The result? There is no meaningful, high-level political opposition to the corporate state agenda.

Free trade: NAFTA and GATT didn't just earn Bill Clinton support from a grateful Wall Street. It also enabled him to solicit funds from all sorts of global business interests that suddenly had a new stake in U.S. domestic policy. The U.S. is not only the world's biggest financial market and most lucrative consumer market, but also represents an attractive combination of somewhat (but not overly) educated citizens, miserable working conditions, and pliant government officials unthinkable in Europe or Japan. Who wouldn't invest?

Welcome to the Third World: Nor are outsiders investing in a country's democratic process a new thing. Coverage of contributions from Djakarta or Beijing has ignored the U.S. role as the master of foreign electoral interference.

Every year, Congress appropriates and the White House authorizes huge sums of money, overtly and covertly, to influence or prevent elections in dozens of foreign countries. Usually, it's in support of military-backed and/or anti-democratic forces willing to suppress human rights in favor of international business. Last year's purchase of another term for Russia's Boris Yeltsin (an American fave despite, or perhaps because of, his record of economic collapse and genocide in Chechnya) is a representative example, but almost any Third World country (and more than a few in Europe) will do. What the U.S. routinely invests to buy its version of democracy far outstrips what Indonesians or other non-citizens gave to Clinton (and Dole) last year.

Mind you, that's just government support--never mind what U.S.-based private corporations will do to get political control of favored fiefdoms.

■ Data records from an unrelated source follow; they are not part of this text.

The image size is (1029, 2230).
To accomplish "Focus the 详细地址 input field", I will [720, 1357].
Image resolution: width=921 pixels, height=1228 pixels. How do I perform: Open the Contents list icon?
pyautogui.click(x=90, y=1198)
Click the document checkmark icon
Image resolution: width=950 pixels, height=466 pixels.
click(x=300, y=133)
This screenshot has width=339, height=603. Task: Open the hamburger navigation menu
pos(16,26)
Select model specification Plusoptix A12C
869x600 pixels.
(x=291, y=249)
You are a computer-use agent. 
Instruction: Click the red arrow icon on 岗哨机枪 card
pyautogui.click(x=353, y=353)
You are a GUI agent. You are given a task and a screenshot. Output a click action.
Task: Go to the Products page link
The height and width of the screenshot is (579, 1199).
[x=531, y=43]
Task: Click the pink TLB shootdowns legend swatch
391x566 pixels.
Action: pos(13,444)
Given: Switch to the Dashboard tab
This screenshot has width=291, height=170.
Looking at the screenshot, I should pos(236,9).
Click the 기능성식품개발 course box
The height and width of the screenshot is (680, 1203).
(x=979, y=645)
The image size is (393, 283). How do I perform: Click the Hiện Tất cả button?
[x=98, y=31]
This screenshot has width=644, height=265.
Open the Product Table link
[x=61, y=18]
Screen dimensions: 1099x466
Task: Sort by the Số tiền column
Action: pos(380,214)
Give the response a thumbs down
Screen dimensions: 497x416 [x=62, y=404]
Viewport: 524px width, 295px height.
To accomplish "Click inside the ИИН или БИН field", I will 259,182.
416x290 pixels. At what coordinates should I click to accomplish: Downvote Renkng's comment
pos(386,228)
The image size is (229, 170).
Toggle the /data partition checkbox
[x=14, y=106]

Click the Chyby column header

Voter apathy: The 1996 election was the lowest voter turnout in a Presidential year in generations, in a country whose turnouts are already the lowest of any Western democracy. Major reasons included the policy similarities between candidates on substantive issues; the focus on idiotic issues to define their differences; and the correct public intuition that global business was running a race for CEO, a race from which common citizens could not positively benefit (let alone have any input into).

The answer is not to despair because of the hopelessness of reform--it's to get more ambitious. The massive wealth changing hands isn't being conjured from thin air; it's coming from our pockets. We'll keep getting robbed, regardless of the headlines, until there are literally millions on the streets demanding we dismantle the system of private funding for public policy decision-makers entirely.